The full listing below is to be written out exactly.

*** Opening of Data for analysis ***

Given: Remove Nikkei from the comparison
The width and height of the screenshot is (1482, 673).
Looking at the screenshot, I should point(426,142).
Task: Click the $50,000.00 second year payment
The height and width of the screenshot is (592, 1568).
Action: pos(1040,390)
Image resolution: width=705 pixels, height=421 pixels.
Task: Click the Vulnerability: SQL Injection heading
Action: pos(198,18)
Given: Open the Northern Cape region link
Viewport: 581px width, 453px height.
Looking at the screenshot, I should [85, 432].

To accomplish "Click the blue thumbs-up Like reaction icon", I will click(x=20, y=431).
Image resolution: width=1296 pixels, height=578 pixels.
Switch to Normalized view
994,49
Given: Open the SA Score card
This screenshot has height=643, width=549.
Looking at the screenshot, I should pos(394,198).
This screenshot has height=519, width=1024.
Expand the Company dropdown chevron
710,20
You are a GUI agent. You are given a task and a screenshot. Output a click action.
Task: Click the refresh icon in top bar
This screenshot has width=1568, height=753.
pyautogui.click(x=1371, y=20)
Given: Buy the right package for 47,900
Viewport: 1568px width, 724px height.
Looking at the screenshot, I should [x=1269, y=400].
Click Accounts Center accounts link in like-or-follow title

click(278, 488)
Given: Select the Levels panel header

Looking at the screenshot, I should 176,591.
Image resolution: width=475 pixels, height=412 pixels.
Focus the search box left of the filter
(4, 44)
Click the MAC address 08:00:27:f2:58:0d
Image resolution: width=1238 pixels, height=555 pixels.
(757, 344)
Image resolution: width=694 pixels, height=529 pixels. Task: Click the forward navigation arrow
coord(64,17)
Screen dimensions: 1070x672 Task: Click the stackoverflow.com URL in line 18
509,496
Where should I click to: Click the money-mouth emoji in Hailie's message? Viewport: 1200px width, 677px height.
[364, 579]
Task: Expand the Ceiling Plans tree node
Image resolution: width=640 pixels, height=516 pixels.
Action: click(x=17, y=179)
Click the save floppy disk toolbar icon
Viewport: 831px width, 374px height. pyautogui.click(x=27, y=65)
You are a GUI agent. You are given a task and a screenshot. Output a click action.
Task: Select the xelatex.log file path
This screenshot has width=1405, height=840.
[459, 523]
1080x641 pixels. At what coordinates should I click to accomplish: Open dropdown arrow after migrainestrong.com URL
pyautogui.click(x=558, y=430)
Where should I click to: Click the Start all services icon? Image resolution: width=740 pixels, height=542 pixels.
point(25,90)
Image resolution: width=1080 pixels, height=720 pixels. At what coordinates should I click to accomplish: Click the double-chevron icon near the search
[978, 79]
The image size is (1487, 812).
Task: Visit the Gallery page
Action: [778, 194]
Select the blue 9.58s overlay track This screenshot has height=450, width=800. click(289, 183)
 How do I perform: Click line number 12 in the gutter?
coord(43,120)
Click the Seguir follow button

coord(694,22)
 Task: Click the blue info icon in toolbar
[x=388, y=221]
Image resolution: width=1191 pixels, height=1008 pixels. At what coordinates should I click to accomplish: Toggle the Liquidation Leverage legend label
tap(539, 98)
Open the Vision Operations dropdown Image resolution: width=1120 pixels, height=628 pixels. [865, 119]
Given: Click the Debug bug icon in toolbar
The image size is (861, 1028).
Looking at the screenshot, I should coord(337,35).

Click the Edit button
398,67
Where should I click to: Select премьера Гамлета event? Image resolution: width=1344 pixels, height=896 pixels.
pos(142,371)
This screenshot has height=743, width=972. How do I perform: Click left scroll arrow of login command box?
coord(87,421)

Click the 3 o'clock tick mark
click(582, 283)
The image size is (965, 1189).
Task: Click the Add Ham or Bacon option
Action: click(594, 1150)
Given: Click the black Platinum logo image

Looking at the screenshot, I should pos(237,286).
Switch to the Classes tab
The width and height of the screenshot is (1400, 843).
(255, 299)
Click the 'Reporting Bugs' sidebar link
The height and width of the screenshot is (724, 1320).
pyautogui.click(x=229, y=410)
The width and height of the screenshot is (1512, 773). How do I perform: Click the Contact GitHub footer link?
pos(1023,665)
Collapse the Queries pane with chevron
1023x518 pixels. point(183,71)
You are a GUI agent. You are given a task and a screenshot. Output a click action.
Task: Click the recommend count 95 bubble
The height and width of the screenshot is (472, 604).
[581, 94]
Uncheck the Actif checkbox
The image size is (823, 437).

*** Close of Data for analysis ***

__Your solution__.
Given: Remove Nikkei from the comparison
The width and height of the screenshot is (1482, 673).
Looking at the screenshot, I should point(426,142).
Task: Click the $50,000.00 second year payment
The height and width of the screenshot is (592, 1568).
Action: pos(1040,390)
Image resolution: width=705 pixels, height=421 pixels.
Task: Click the Vulnerability: SQL Injection heading
Action: pos(198,18)
Given: Open the Northern Cape region link
Viewport: 581px width, 453px height.
Looking at the screenshot, I should [85, 432].

To accomplish "Click the blue thumbs-up Like reaction icon", I will click(x=20, y=431).
Image resolution: width=1296 pixels, height=578 pixels.
Switch to Normalized view
994,49
Given: Open the SA Score card
This screenshot has height=643, width=549.
Looking at the screenshot, I should pos(394,198).
This screenshot has height=519, width=1024.
Expand the Company dropdown chevron
710,20
You are a GUI agent. You are given a task and a screenshot. Output a click action.
Task: Click the refresh icon in top bar
This screenshot has width=1568, height=753.
pyautogui.click(x=1371, y=20)
Given: Buy the right package for 47,900
Viewport: 1568px width, 724px height.
Looking at the screenshot, I should [x=1269, y=400].
Click Accounts Center accounts link in like-or-follow title

click(278, 488)
Given: Select the Levels panel header

Looking at the screenshot, I should 176,591.
Image resolution: width=475 pixels, height=412 pixels.
Focus the search box left of the filter
(4, 44)
Click the MAC address 08:00:27:f2:58:0d
Image resolution: width=1238 pixels, height=555 pixels.
(757, 344)
Image resolution: width=694 pixels, height=529 pixels. Task: Click the forward navigation arrow
coord(64,17)
Screen dimensions: 1070x672 Task: Click the stackoverflow.com URL in line 18
509,496
Where should I click to: Click the money-mouth emoji in Hailie's message? Viewport: 1200px width, 677px height.
[364, 579]
Task: Expand the Ceiling Plans tree node
Image resolution: width=640 pixels, height=516 pixels.
Action: click(x=17, y=179)
Click the save floppy disk toolbar icon
Viewport: 831px width, 374px height. pyautogui.click(x=27, y=65)
You are a GUI agent. You are given a task and a screenshot. Output a click action.
Task: Select the xelatex.log file path
This screenshot has width=1405, height=840.
[459, 523]
1080x641 pixels. At what coordinates should I click to accomplish: Open dropdown arrow after migrainestrong.com URL
pyautogui.click(x=558, y=430)
Where should I click to: Click the Start all services icon? Image resolution: width=740 pixels, height=542 pixels.
point(25,90)
Image resolution: width=1080 pixels, height=720 pixels. At what coordinates should I click to accomplish: Click the double-chevron icon near the search
[978, 79]
The image size is (1487, 812).
Task: Visit the Gallery page
Action: [778, 194]
Select the blue 9.58s overlay track This screenshot has height=450, width=800. click(289, 183)
 How do I perform: Click line number 12 in the gutter?
coord(43,120)
Click the Seguir follow button

coord(694,22)
 Task: Click the blue info icon in toolbar
[x=388, y=221]
Image resolution: width=1191 pixels, height=1008 pixels. At what coordinates should I click to accomplish: Toggle the Liquidation Leverage legend label
tap(539, 98)
Open the Vision Operations dropdown Image resolution: width=1120 pixels, height=628 pixels. [865, 119]
Given: Click the Debug bug icon in toolbar
The image size is (861, 1028).
Looking at the screenshot, I should coord(337,35).

Click the Edit button
398,67
Where should I click to: Select премьера Гамлета event? Image resolution: width=1344 pixels, height=896 pixels.
pos(142,371)
This screenshot has height=743, width=972. How do I perform: Click left scroll arrow of login command box?
coord(87,421)

Click the 3 o'clock tick mark
click(582, 283)
The image size is (965, 1189).
Task: Click the Add Ham or Bacon option
Action: click(594, 1150)
Given: Click the black Platinum logo image

Looking at the screenshot, I should pos(237,286).
Switch to the Classes tab
The width and height of the screenshot is (1400, 843).
(255, 299)
Click the 'Reporting Bugs' sidebar link
The height and width of the screenshot is (724, 1320).
pyautogui.click(x=229, y=410)
The width and height of the screenshot is (1512, 773). How do I perform: Click the Contact GitHub footer link?
pos(1023,665)
Collapse the Queries pane with chevron
1023x518 pixels. point(183,71)
You are a GUI agent. You are given a task and a screenshot. Output a click action.
Task: Click the recommend count 95 bubble
The height and width of the screenshot is (472, 604).
[581, 94]
Uncheck the Actif checkbox
The image size is (823, 437).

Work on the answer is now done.